**Written instruction:**
Recast every line from the start of the rows through the line containing "click(1289, 421)" as a Markdown table with the columns No and Text, numbering each line and leaving out blank lines.

**Data to process:**

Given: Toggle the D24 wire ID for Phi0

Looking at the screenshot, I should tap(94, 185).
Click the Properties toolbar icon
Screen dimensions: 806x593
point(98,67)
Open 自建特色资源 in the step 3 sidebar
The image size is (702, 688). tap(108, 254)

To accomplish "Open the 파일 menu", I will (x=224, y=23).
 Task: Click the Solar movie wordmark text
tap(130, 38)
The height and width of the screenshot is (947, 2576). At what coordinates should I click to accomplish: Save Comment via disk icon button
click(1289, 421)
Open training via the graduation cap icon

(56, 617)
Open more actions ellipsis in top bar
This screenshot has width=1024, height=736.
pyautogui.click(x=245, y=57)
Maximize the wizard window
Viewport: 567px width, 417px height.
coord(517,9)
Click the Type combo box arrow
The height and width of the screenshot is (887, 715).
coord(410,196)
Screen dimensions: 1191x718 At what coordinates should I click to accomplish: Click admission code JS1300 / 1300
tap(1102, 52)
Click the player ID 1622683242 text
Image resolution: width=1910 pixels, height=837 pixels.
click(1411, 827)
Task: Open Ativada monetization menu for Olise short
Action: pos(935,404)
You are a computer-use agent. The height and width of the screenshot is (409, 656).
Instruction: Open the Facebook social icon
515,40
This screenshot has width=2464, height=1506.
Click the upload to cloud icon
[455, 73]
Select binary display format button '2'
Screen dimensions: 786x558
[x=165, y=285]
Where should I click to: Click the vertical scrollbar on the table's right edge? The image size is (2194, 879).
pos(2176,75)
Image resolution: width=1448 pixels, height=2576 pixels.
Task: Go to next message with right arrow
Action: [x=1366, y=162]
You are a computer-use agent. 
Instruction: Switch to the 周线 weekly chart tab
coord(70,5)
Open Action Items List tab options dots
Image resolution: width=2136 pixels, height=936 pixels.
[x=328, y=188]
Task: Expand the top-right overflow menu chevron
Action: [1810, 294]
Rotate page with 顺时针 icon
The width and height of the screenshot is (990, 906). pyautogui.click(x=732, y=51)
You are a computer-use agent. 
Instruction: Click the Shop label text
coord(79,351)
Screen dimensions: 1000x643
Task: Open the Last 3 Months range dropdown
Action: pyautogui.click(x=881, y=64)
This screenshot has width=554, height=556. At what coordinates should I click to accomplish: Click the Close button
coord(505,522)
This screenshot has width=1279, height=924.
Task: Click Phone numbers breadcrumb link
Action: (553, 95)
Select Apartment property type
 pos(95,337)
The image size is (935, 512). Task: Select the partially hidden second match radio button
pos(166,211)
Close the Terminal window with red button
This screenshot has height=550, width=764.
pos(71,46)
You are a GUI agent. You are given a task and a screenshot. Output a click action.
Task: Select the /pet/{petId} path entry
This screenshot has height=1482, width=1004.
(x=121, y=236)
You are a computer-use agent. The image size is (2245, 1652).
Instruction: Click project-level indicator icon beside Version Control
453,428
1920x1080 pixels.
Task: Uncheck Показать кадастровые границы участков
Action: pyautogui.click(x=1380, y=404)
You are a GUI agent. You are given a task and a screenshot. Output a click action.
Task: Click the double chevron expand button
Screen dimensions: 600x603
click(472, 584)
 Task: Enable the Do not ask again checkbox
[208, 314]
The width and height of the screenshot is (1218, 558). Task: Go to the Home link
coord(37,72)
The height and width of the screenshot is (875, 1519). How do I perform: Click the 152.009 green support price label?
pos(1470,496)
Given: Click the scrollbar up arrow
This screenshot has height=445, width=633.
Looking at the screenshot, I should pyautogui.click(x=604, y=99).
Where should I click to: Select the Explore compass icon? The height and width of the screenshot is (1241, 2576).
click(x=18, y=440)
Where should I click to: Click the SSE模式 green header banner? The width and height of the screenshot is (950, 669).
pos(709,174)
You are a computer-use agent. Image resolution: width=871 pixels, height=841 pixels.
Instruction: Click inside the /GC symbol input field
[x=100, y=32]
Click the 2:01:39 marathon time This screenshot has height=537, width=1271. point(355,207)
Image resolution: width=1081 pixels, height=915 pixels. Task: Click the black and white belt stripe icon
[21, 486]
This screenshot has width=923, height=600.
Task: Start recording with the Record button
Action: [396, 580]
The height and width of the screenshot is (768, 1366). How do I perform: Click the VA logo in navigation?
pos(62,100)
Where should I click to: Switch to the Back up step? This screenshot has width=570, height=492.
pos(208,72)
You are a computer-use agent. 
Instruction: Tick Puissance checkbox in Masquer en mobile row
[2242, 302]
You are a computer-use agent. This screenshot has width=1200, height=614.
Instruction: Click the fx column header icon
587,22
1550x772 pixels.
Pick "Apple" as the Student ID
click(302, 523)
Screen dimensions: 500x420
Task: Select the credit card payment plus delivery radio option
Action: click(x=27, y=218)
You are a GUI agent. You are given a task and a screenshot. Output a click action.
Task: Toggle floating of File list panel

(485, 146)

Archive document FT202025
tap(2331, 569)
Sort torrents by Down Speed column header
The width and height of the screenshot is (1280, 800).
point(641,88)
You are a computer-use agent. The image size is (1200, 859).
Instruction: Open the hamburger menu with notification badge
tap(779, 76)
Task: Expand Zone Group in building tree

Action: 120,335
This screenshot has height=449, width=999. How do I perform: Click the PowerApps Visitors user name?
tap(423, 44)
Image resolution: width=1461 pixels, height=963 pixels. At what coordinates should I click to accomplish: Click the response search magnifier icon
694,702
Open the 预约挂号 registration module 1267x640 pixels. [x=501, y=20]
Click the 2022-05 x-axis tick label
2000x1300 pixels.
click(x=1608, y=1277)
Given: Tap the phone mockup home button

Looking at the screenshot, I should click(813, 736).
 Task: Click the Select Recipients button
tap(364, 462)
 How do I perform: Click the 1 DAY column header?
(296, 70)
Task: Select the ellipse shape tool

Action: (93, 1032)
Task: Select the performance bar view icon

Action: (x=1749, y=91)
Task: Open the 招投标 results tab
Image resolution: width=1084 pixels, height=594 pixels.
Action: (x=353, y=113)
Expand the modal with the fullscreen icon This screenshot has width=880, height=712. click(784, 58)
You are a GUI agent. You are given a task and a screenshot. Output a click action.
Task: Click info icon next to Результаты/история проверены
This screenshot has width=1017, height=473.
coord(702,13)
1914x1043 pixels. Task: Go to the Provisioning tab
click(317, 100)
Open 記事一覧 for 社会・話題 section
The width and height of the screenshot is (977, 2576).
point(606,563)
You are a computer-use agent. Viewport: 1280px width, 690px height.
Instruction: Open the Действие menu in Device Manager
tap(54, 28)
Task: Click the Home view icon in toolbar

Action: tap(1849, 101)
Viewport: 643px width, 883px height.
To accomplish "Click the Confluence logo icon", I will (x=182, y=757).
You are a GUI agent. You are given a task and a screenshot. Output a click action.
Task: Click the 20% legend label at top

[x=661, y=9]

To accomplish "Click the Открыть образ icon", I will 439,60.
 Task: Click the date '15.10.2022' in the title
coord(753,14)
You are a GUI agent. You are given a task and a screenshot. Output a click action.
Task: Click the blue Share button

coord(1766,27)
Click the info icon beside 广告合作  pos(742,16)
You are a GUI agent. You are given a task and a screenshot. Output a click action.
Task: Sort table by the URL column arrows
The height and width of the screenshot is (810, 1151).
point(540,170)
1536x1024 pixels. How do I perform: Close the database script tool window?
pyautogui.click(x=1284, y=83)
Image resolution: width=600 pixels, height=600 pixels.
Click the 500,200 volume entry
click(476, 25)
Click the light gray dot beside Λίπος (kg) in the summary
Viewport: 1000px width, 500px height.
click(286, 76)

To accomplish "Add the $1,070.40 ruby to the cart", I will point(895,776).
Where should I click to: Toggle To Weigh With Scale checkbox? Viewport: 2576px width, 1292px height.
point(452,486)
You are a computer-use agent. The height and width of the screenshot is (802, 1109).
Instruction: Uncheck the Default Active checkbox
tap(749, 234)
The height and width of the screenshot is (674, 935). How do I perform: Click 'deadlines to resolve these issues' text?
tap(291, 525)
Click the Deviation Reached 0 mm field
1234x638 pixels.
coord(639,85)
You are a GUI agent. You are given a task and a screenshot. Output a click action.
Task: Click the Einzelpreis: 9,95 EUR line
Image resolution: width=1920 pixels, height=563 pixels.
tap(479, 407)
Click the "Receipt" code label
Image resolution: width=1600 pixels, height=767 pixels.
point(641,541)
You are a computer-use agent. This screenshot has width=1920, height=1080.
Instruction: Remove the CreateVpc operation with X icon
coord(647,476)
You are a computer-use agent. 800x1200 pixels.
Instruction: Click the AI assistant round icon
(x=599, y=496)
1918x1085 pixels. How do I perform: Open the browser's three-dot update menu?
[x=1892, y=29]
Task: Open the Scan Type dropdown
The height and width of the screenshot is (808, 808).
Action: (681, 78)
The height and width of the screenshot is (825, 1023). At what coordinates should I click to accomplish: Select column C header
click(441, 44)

**Result of this task:**
| No | Text |
|---|---|
| 1 | Given: Toggle the D24 wire ID for Phi0 |
| 2 | Looking at the screenshot, I should tap(94, 185). |
| 3 | Click the Properties toolbar icon |
| 4 | Screen dimensions: 806x593 |
| 5 | point(98,67) |
| 6 | Open 自建特色资源 in the step 3 sidebar |
| 7 | The image size is (702, 688). tap(108, 254) |
| 8 | To accomplish "Open the 파일 menu", I will (x=224, y=23). |
| 9 |  Task: Click the Solar movie wordmark text |
| 10 | tap(130, 38) |
| 11 | The height and width of the screenshot is (947, 2576). At what coordinates should I click to accomplish: Save Comment via disk icon button |
| 12 | click(1289, 421) |